Dans la 1ère moitié du XVIIIème siècle, un débat fait rage entre les plus grands scientifiques de l’Académique des Sciences. Cette querelle a pour sujet la forme de la Terre et oppose les Newtoniens aux Cassiniens. Les premiers suivent l’hypothèse de Newton selon laquelle la Terre est une ellipsoïde aplatie aux pôles. Les seconds adhèrent à la thèse de Cassini, qui s’appuyant sur des mesures réalisées en France, soutient que la Terre est allongée selon l’axe polaire.

Pour trancher la question, l’Académie décide d’organiser une mission en Amérique du Sud qui aura pour objectif de mesurer un arc du méridien.
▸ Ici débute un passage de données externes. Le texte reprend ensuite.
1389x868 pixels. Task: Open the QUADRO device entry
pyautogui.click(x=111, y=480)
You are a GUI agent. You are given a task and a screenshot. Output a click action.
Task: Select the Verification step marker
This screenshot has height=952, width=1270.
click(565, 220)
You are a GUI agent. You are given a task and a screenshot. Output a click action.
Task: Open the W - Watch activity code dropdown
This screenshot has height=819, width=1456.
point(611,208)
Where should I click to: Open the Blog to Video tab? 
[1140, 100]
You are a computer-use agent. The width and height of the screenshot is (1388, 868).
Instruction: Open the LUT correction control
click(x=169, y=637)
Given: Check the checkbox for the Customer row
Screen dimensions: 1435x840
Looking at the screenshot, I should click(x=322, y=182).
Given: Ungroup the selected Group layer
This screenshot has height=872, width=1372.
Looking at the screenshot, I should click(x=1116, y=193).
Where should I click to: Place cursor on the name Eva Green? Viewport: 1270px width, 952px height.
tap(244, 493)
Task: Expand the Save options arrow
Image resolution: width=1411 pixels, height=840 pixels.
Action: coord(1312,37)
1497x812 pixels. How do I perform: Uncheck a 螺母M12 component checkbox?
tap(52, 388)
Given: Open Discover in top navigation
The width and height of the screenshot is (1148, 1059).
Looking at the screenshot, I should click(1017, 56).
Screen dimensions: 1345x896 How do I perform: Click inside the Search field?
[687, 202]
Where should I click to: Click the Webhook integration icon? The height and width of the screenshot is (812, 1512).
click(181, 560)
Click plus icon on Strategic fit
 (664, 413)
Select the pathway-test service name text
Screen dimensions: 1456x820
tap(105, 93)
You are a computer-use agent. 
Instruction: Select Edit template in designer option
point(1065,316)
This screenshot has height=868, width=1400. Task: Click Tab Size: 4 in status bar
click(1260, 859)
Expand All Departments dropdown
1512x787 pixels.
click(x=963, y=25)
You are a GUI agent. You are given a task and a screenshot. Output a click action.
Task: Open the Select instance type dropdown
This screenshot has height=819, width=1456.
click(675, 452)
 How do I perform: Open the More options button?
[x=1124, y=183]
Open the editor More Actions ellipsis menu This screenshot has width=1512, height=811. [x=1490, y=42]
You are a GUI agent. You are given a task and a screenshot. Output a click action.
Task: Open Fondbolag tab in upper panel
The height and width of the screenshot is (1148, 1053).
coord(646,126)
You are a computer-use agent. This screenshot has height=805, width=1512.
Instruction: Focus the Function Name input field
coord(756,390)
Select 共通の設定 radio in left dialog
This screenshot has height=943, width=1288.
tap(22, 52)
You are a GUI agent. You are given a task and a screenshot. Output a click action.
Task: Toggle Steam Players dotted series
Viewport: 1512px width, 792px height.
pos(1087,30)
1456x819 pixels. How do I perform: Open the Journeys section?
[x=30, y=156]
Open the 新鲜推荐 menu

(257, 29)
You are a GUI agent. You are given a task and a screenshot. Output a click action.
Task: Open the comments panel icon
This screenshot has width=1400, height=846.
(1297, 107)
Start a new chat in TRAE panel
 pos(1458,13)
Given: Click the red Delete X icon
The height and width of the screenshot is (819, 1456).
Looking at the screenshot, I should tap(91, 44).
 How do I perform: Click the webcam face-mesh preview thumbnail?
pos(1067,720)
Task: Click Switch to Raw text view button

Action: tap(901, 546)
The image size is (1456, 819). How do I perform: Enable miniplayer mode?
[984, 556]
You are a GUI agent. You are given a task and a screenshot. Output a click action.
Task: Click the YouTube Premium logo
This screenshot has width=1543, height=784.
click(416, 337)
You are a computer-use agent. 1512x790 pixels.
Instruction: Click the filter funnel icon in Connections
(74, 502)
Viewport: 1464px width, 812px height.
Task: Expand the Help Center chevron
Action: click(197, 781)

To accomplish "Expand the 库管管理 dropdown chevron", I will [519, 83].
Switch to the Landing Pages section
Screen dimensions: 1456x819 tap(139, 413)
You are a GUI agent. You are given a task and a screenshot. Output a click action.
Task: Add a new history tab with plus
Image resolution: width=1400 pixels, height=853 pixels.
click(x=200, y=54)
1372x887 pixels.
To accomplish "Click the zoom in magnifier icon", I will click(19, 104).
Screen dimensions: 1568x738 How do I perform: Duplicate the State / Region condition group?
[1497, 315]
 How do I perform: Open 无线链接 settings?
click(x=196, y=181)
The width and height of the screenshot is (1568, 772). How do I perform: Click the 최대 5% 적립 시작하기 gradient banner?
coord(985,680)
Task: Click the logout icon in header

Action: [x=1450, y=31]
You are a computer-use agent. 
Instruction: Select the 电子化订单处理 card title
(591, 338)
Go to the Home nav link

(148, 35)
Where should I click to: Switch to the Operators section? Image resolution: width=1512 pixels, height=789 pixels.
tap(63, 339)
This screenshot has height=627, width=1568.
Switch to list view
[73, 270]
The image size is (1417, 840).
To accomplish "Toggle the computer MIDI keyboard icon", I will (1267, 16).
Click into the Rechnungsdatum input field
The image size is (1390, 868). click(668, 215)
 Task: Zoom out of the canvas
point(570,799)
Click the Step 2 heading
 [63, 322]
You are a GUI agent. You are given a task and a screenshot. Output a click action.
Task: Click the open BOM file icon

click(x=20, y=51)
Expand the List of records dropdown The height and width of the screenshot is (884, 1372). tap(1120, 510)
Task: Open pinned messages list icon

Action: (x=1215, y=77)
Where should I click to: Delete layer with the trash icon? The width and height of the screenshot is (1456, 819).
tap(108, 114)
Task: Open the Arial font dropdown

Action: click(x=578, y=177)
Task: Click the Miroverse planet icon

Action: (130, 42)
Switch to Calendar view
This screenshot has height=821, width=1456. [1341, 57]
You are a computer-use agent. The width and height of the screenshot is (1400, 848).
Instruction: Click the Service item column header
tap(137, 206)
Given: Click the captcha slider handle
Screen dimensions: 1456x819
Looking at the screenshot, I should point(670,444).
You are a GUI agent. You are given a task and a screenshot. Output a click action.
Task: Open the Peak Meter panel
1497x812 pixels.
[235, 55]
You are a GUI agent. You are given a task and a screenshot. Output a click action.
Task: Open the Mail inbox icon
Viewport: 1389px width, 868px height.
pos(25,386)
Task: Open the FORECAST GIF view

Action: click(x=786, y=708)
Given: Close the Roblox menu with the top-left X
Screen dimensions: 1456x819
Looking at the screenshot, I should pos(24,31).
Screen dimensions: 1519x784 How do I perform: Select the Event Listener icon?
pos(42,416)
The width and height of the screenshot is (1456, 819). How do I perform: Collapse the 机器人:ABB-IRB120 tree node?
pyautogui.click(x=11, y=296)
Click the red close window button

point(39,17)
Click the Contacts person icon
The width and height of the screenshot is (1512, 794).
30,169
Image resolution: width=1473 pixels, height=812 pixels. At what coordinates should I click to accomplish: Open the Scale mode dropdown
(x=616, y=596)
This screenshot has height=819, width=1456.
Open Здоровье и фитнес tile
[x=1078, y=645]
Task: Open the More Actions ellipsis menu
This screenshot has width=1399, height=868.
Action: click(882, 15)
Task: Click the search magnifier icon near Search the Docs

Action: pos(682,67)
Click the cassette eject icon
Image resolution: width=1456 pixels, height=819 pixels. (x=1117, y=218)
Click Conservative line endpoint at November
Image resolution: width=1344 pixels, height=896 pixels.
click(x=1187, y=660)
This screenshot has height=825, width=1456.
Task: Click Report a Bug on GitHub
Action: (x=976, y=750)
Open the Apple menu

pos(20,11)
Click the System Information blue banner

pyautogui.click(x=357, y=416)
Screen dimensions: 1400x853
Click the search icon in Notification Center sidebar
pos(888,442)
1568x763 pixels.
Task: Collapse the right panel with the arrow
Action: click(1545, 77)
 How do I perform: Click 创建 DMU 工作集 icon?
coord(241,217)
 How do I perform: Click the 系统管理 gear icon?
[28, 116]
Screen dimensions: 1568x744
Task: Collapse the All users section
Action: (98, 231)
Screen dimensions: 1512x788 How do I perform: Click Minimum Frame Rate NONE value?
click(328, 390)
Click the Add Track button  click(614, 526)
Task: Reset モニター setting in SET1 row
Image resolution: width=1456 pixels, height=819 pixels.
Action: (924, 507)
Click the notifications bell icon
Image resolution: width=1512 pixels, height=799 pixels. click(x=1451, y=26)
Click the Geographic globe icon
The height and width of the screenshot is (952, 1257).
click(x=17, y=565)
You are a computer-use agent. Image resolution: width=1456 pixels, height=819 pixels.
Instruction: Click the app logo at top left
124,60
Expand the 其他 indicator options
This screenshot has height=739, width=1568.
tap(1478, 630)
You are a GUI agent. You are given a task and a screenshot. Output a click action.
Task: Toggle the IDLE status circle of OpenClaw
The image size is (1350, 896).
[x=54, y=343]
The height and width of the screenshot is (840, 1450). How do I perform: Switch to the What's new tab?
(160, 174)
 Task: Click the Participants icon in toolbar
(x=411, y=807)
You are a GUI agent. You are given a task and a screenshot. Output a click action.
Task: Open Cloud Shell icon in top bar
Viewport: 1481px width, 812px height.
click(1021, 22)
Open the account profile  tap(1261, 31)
Le choix se porte sur l’Equateur car ce pays offre une sécurité suffisante et bénéficie de chaînes de montagnes élevées et parallèles idéales pour les calculs de triangulation géodésique. La première mission géodésique française débute en 1736. L’expédition est menée par le mathématicien Louis Godin et compte parmi ses membres, le mathématicien et physicien Pierre Bouguer, le chimiste et géographe Charles de la Condamine et le naturaliste Joseph de Jussieu.

8 ans plus tard, en 1743, les premiers résultats confirment la théorie de Newton et permettent une première approximation de la forme de la Terre. De ces travaux découlent la fixation du mètre étalon tel qu’il est connu aujourd’hui (le mètre étant désigné comme le dix-millionième du quart du méridien terrestre).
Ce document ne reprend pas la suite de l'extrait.